## Текст
************

Растаявшая в считаные дни надежда увидеть за океаном зарю новой правильной жизни немедленно укрепила в Менделееве давнюю уверенность, что эта заря непременно взойдет над его родиной. И вот уже ему казалось, будто все головы повернуты в сторону России. «Видят, что в ней нет ни зла организованного аристократизма, ни бедственной вражды политических партий, что в ней капитал не забрал всего в свои руки, что в ней есть в высших, духовных сферах смелость удовлетворять правдивым требованиям народа и времени, видят, что, идя так, Россия, при ее свободе расширяться и расти, достигнет высшего положения среди других народов…»По мысли Менделеева, Россия, слава богу, выросла из западноевропейских пеленок и не пойдет латинской дорогой, ее спасут община, земство и разумные реформы государя Александра II.
Читая письма Менделеева из американской командировки, нельзя не заметить в них некоторого внутреннего напряжения. Почти все его послания семье лишены какого-либо обращения. Нет и в помине привычного «голубчик Фаза», всего пару раз в десятке писем встречается «друг Физа и милые детки».Кажется, автор с трудом подыскивает темы для описания и вообще едва сдерживает раздражение. Он сообщает о расписании движения «Лабрадора», о прогнозе погоды, о технических характеристиках корабля, количестве кают в разных классах, даже вычерчивает план своей каюты. Сойдя на сушу, он в том же ключе описывает устройство американского железнодорожного вагона… Всё отражается в письмах настолько тускло и безлико, что даже редкие яркие события — например, посещение Итальянской оперы в Париже, где он слушал «Реквием» (дирижировал сам автор, Джузеппе Верди), или обед у русского комиссара выставки с участием бразильского императора — кажутся столь же тоскливыми и безрадостными, как и всё остальное. И никакой речи о подарках, разве что самому себе — магазинное ружье и духовой пистолет. Очевидно, что супружеская жизнь Дмитрия Ивановича претерпевает в это время серьезный кризис, а сам он изо всех сил пытается избежать решительного разрыва.
И все-таки этот разрыв произойдет. В конце 1876 года семья разъедется — Феозва Никитична с Ольгой поселятся в Боблове, а Дмитрий Иванович с Володей останутся в университетской квартире. Теперь его письма в Боблово — разверстая душевная рана. «Физа, ты и теперь не перестала требовать, учить и попрекать»; «Мне бы радостно Лелю было иметь около себя, и знаю, что ей было бы ладно и мне. Но прибавить сюда тебя — значит, всем сделать одно худое и вредное»; «Уйдет Володя, возьму из Германии дочку, и будет хоть она, быть может, не требовательна»; «У меня уж всё перекипело. Зову по душам — живи, только не кори за себя. Мне нелегко и самому. Ведь я человек — не бог, и ты не ангел»; «С тебя я ничего не требую, тебе даю, что могу — тем обязанности относительно тебя и считаю конченными. Я не считаю обязанностью своею терпеть с тобой всякие муки».Он то с умилением пишет дочери, просит понять и поддержать его, то описывает ей, как покойно они с Володей живут и как хорошо развлекаются, а то вдруг начинает желчно отчитывать ее за то, что она вместе с матерью думает, будто они с Володей только и делают что веселятся.

************

Данные для указания точек на скриншотах и в документах:
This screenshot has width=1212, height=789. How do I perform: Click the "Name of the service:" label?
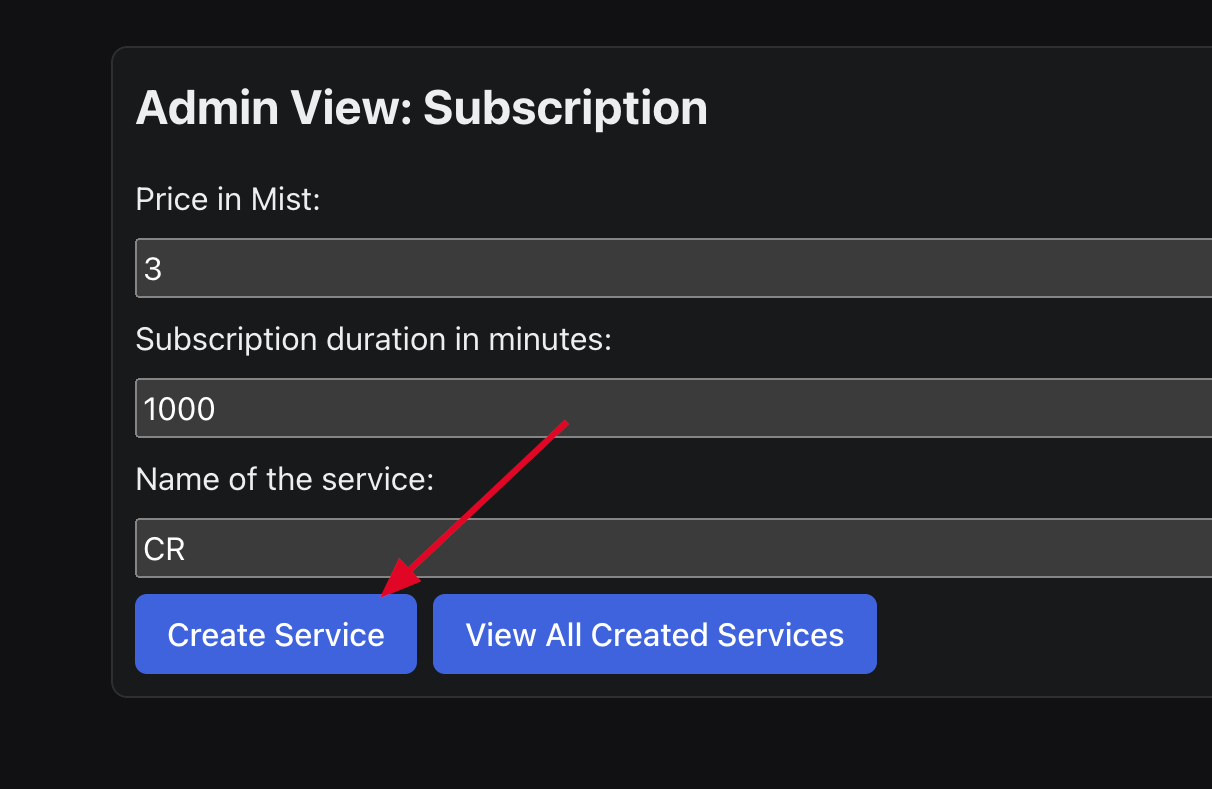point(284,480)
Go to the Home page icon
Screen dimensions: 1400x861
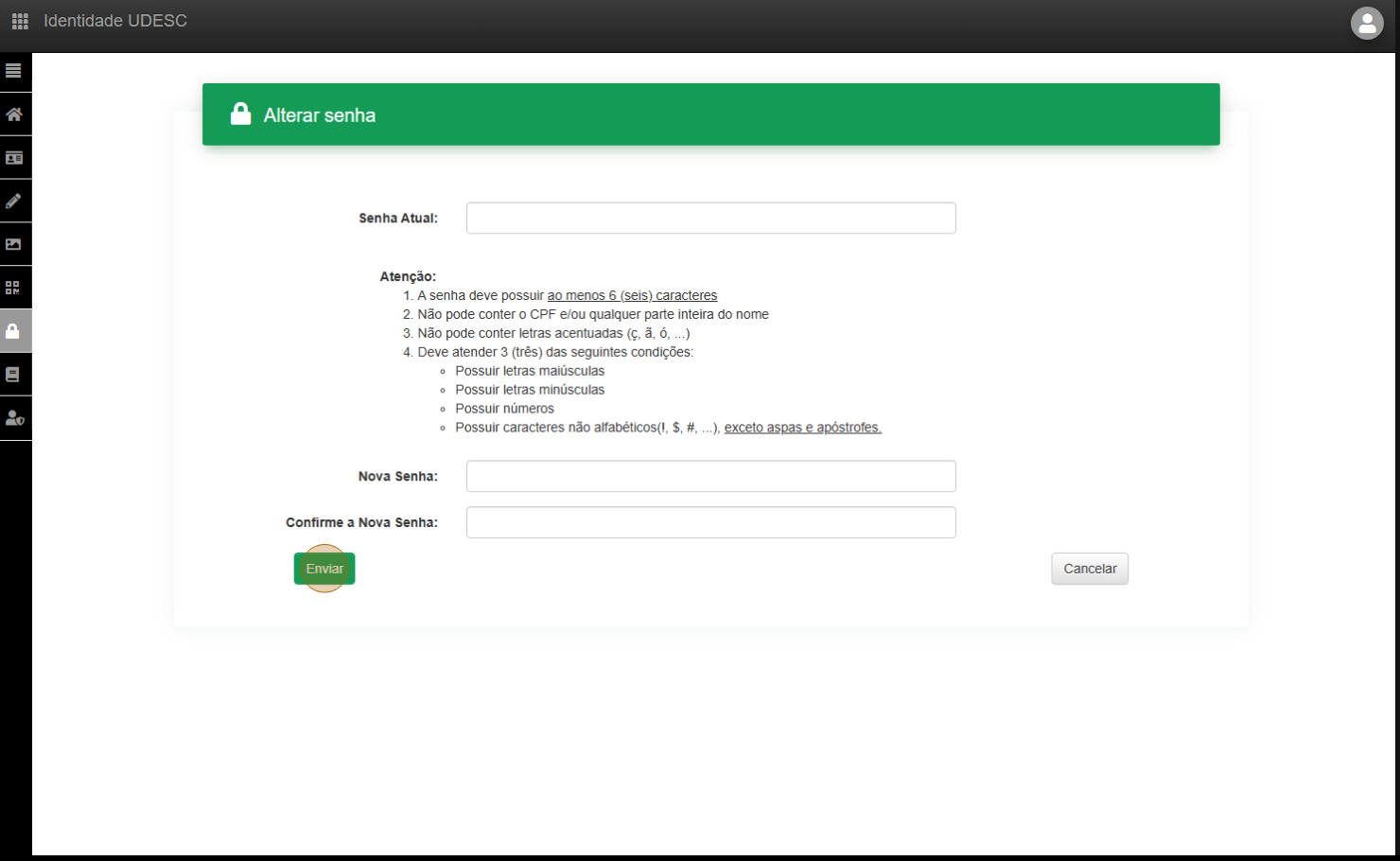click(x=14, y=114)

************

## Задания
(1) Ответьте на вопросы по тексту о Менделееве:
(a) Кто дирижировал «Реквиемом», который Менделеев слушал в Итальянской опере в Париже?
(b) Какие подарки самому себе упоминаются в его письмах из американской командировки?
(c) Где поселились Феозва Никитична с Ольгой, когда в конце 1876 года семья разъехалась?
(2) Представьте записи набора данных в виде CSV с двумя столбцами «запрос» и «ответ»: по одной строке на каждую запись, текст запроса и ответ в отдельных полях в кавычках, переносы строк заменены пробелами. Изображения в ответ не включайте.

## Ответы к заданиям
(1)
(a) Сам автор, Джузеппе Верди.
(b) Магазинное ружье и духовой пистолет.
(c) В Боблове.

(2)
запрос,ответ
"This screenshot has width=1212, height=789. How do I perform: Click the ""Name of the service:"" label?","point(284,480)"
"Go to the Home page icon Screen dimensions: 1400x861","click(x=14, y=114)"